Le complément est calculé indemnités journalières déduites, pour éviter tout cumul au-delà du salaire habituel. Le sujet de l’indemnité arrêt maladie se joue donc largement sur ce maintien conventionnel. Le tableau suivant résume ce que vous percevez selon la phase de votre arrêt.
| Situation | Ce que vous percevez |
|---|---|
| 3 premiers jours (délai de carence) | Aucune indemnité de la Sécurité sociale, sauf convention plus favorable |
| À partir du 4e jour | Indemnités journalières égales à 50 % du salaire de base |
| À partir du 8e jour (un an d’ancienneté) | Complément employeur pour atteindre 90 % du salaire brut |
| Accident du travail | Indemnisation dès le 1er jour, sans délai de carence |
Vos obligations et le calendrier à respecter

Vos droits vont de pair avec des obligations strictes. Un manquement peut suspendre ou réduire vos indemnités. Voici les points à ne jamais négliger.

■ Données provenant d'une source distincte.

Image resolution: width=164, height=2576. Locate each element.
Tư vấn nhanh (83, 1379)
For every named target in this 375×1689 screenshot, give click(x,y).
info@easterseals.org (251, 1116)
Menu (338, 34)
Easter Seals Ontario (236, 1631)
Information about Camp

L’envoi de l’arrêt sous 48 heures
Vous disposez de 48 heures pour transmettre votre arrêt de travail. Les deux premiers volets partent vers votre caisse d’assurance maladie. Le troisième volet est destiné à votre employeur, qui en a besoin pour déclencher le versement du complément.
Un arrêt transmis en retard expose à un avertissement, puis à une réduction de vos indemnités journalières en cas de récidive dans les deux ans.
Les contrôles et les horaires de sortie
Pendant votre arrêt, vous devez rester joignable pour un éventuel contrôle médical. Les sorties ne sont autorisées qu’aux horaires fixés par votre arrêt, généralement de 9 heures à 11 heures et de 14 heures à 16 heures. Certains arrêts mentionnent des sorties libres, mais vous devez alors rester dans votre département.
Le respect de ces règles conditionne le maintien de vos droits. En cas de doute sur une sollicitation professionnelle pendant votre repos, informez-vous sur ce que vous devez ou non accepter. Un arrêt maladie reste avant tout une période de soin, pas une simple formalité administrative.